Miss Ordosky is the daughter of a dear old friend of my youth, who married a Russian nobleman with more titles than dollars.
Her parents are dead, and Wanda has come to her mother's native land, to teach her father's language. She has come with all her Russian habits and ideas accented by her mother's American indifference to public opinion. The girl is young, lovely, and wholly dependent upon herself for a livelihood. I invited her to be my guest for two months, before establishing herself in her business, with the hope of helping her to adapt herself somewhat to American ideas and customs.
I could never hope for such a result, had I antagonized her the first day under my roof by an austere attitude toward a habit which I knew she had been reared to think proper.
I do not like to see a woman smoke, and I regret as much as you do the increasing prevalence of the vice in America.

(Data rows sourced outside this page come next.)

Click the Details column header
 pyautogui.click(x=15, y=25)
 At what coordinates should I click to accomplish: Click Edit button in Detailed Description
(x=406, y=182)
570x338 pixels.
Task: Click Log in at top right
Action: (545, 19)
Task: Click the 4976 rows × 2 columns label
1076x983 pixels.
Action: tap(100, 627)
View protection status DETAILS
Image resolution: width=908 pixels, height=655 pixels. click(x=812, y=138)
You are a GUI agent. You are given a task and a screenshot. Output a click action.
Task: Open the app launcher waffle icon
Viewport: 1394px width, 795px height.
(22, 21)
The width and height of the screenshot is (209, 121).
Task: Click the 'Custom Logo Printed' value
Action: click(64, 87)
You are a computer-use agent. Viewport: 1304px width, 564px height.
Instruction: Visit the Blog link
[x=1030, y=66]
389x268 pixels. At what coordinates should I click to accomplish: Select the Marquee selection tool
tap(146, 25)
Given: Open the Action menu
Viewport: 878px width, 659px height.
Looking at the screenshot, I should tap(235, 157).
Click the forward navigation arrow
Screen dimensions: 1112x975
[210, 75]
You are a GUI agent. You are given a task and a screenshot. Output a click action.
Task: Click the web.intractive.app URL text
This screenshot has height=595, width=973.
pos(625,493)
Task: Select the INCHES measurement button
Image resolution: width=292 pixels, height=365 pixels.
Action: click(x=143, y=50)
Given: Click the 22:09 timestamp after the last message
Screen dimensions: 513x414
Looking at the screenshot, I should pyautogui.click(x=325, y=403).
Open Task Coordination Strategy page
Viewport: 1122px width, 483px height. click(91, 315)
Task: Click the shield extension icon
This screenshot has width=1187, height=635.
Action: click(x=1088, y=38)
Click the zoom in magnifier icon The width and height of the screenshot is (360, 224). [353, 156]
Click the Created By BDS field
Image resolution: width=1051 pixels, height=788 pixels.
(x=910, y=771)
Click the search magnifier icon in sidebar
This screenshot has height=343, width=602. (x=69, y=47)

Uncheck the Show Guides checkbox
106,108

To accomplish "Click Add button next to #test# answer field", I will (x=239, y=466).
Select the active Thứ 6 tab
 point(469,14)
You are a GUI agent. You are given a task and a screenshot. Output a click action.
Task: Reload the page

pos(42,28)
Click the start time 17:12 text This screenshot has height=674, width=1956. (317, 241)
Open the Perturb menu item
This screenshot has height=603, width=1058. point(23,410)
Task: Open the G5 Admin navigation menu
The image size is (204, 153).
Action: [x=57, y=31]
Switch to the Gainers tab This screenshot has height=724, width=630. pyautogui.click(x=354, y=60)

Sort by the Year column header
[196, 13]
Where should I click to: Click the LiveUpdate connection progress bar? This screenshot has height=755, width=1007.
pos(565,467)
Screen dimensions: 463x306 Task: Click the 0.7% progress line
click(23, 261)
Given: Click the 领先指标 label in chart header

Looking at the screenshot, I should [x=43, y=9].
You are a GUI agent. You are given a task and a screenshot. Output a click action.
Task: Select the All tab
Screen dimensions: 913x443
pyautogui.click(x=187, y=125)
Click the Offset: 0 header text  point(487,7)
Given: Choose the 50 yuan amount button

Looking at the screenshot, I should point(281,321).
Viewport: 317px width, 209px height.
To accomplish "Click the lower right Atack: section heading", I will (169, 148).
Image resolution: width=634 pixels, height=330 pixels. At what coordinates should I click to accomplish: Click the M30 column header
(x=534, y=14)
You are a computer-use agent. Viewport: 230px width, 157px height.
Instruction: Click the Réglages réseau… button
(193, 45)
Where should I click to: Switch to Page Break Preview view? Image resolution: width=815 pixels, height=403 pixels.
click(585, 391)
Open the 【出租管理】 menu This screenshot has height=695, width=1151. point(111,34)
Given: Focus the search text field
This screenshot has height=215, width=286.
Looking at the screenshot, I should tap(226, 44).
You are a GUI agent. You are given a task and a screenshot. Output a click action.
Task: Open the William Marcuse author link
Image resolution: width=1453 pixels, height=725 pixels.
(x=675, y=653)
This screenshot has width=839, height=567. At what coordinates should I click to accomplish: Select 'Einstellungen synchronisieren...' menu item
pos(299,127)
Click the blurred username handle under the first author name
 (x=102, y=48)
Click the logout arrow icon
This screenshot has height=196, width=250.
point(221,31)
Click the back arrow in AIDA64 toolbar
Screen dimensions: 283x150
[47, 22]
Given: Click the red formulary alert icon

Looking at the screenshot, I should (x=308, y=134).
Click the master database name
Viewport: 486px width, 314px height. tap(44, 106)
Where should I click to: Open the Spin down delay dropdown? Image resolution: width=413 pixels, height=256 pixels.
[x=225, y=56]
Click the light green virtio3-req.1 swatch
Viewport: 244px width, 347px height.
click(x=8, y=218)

Like almost every schoolgirl, I had my day of thinking a surreptitious, cigarette was wonderfully cunning.
That day passed, like the measles and the whooping-cough, and left me immune. I have never seen a woman so beautiful and alluring that she was not less charming when she put a cigarette to her lips. I am confident the habit vitiates the blood, injures the digestion, and renders the breath offensive. I have known many American men who taught their wives to smoke; and I do not know one who has not lived to regret it, when the cigarette he fancied would be an occasional luxury became a necessity.
A woman who expects ever to bring children into the world, is little better than a criminal to form such a habit: for, argue as we may for one moral code for both sexes, we cannot change nature's law, which imposes the greater responsibility upon the mother of the unborn child; the child she carries so many months beneath her heart, giving it hour by hour the impression of her mental and physical conditions.
Fathers ought not to smoke or indulge in other bad habits.
Mothers must not.
I hope in time to discuss these topics with Wanda, and to make an impression upon her mind by my arguments.